How Nokia Comes up with a Design



June 8, 2008 · Filed Under News, Review 

After attending the first open-house of Nokia Design Center in Soho, London, 3g Week’s journalists have something to share with. According to them, Nokia’s designs always come from complicated processes: “We usually think of design as a process in which the properties of a physical object, such as the shape and size, are determined … [but] it is not that simple. Younghee Joung, Nokia’s Senior Design Manager, explained that cellphone design involves much more than just choosing and cutting the different components and then knitting them together.” (3 g Week)
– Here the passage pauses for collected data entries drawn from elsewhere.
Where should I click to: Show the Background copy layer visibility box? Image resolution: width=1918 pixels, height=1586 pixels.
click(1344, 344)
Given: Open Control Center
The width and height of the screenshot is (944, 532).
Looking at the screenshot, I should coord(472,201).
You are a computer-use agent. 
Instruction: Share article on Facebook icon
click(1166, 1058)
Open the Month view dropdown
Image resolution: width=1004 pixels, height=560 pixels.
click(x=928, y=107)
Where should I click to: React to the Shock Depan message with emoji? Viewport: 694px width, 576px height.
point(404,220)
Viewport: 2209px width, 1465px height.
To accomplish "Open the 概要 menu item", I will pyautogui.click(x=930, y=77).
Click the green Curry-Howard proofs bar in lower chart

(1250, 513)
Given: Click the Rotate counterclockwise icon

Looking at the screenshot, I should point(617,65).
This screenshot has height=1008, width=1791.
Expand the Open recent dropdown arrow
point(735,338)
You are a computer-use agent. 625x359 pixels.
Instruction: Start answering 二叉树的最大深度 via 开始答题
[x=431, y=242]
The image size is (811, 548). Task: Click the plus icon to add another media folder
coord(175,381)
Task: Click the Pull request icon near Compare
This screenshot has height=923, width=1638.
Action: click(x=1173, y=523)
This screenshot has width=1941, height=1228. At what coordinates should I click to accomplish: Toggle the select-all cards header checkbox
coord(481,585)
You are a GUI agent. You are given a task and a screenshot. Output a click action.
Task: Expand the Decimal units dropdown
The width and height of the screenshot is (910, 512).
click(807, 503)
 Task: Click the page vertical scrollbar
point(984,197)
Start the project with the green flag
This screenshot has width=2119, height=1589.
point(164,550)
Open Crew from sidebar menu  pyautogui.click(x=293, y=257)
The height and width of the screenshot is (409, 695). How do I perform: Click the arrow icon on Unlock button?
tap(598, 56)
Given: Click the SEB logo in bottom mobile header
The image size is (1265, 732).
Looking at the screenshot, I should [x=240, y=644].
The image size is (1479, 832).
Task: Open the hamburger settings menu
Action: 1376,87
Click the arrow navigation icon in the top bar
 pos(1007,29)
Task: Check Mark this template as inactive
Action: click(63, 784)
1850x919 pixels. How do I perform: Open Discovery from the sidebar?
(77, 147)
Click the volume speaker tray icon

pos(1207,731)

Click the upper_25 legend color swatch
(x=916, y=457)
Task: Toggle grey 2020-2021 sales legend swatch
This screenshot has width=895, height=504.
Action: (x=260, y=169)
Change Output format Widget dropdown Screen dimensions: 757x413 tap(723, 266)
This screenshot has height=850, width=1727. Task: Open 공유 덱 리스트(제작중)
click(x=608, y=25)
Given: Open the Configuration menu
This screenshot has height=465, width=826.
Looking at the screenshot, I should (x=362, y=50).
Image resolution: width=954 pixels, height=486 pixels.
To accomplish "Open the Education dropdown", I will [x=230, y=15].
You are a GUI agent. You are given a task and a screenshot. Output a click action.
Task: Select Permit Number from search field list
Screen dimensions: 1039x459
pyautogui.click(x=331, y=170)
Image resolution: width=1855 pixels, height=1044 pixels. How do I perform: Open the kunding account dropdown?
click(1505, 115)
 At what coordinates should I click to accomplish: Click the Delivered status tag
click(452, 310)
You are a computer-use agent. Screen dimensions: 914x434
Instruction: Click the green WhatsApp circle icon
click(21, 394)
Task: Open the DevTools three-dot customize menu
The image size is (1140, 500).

Younghee Joung had shown that a design making always involves [1] studying human behavior and lifestyles, by going to various places and applying different research methods depending on the targets to find; [2] conducting in-depth interviews to identify customers’ needs, motivations, importance, etc., and [3] a street research on how an ideal phone should be like by asking people to draw out their ideas; [4] having field-researchers translating all finding into concepts and ideas to share with designers; [5] having proceed with a hand-drawing sketch, and then proceed with [6] creating the computer images.

Designing a new cellphone model certainly involves a lot of hard work. It should, as Nokia makes 16 cellphones every second. “We are dealing with human behavior, and there are billions of users with such a broad range of preferences that we have to take into consideration,” explained Joung. That is why she and her teams go to various places in the world to get up close and personal with the future users of Nokia’s cellphones. Their research, which has very little to do with inventing new technologies, plays a crucial role in determining how the cellphone may help those people in their future communication.